A l’occasion d’élections professionnelles, un tract émanant d’un collectif "hors-CGT" appelant les électeurs à ne pas voter au premier tour afin de permettre l’élection de candidats libres au second tour avait été affiché et distribué la veille du scrutin.

Le but visé par les trublions était atteint car sur 207 électeurs, moins de 40 se déplaçaient et un second tour étaient organisé pour lequel une centaine de votes étaient répertoriés.

L’UL CGT de Saint-Vincent de Tyrosse saisissait alors le tribunal d’instance de Dax afin qu’il prononce l’annulation des élections.

Le TI rejetait la requête de l’UL CGT au motif que l’employeur n’était ni le rédacteur ni le distributeur du tract et qu’aucun élément objectif du dossier ne permettait d’affirmer que l’employeur aurait joué un rôle actif dans ce jeu ou aurait été en mesure de contrecarrer efficacement l’action des “hors-CGT” dans le cadre de son devoir de neutralité.

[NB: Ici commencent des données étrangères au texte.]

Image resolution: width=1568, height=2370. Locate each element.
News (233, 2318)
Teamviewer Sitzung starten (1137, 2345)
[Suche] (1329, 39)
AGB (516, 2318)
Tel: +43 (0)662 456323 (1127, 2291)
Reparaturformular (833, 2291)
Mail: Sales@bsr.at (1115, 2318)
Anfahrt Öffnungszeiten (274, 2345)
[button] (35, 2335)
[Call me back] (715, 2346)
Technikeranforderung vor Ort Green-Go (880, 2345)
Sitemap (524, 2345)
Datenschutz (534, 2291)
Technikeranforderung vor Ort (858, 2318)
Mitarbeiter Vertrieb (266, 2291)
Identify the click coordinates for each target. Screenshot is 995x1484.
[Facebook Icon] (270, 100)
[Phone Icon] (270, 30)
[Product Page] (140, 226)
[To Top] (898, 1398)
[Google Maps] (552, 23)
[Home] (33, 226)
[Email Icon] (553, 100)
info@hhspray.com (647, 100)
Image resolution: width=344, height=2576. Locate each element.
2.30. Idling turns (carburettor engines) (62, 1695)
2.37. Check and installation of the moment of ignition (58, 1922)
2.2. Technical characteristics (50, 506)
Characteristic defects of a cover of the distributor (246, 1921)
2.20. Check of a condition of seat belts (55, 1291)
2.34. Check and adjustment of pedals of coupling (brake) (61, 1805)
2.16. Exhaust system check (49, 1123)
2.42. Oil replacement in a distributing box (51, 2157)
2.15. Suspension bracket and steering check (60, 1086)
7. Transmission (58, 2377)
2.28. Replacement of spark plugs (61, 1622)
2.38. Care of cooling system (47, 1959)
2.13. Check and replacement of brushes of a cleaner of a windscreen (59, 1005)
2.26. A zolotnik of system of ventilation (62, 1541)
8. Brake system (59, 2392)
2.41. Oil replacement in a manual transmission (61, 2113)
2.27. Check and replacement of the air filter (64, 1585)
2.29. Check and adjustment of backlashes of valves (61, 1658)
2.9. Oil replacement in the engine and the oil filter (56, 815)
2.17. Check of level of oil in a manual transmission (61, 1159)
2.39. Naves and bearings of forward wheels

Par un arrêt du 07 novembre 2012 n° 11-60184, la Cour de cassation casse la décision en expliquant que : "La propagande électorale antérieure au premier tour des élections est réservée aux syndicats représentatifs" (notons que l’ajout au mot "syndicat" de l’adjectif qualificatif "représentatifs" est probablement une erreur matérielle - voir art. L 2314-3 CT) et que "l’employeur, en méconnaissance de son obligation de neutralité, avait laissé diffuser la veille et le jour des élections un tract anonyme mettant de nouveau gravement en cause".

L’obligation de neutralité n’est donc pas synonyme de passivité.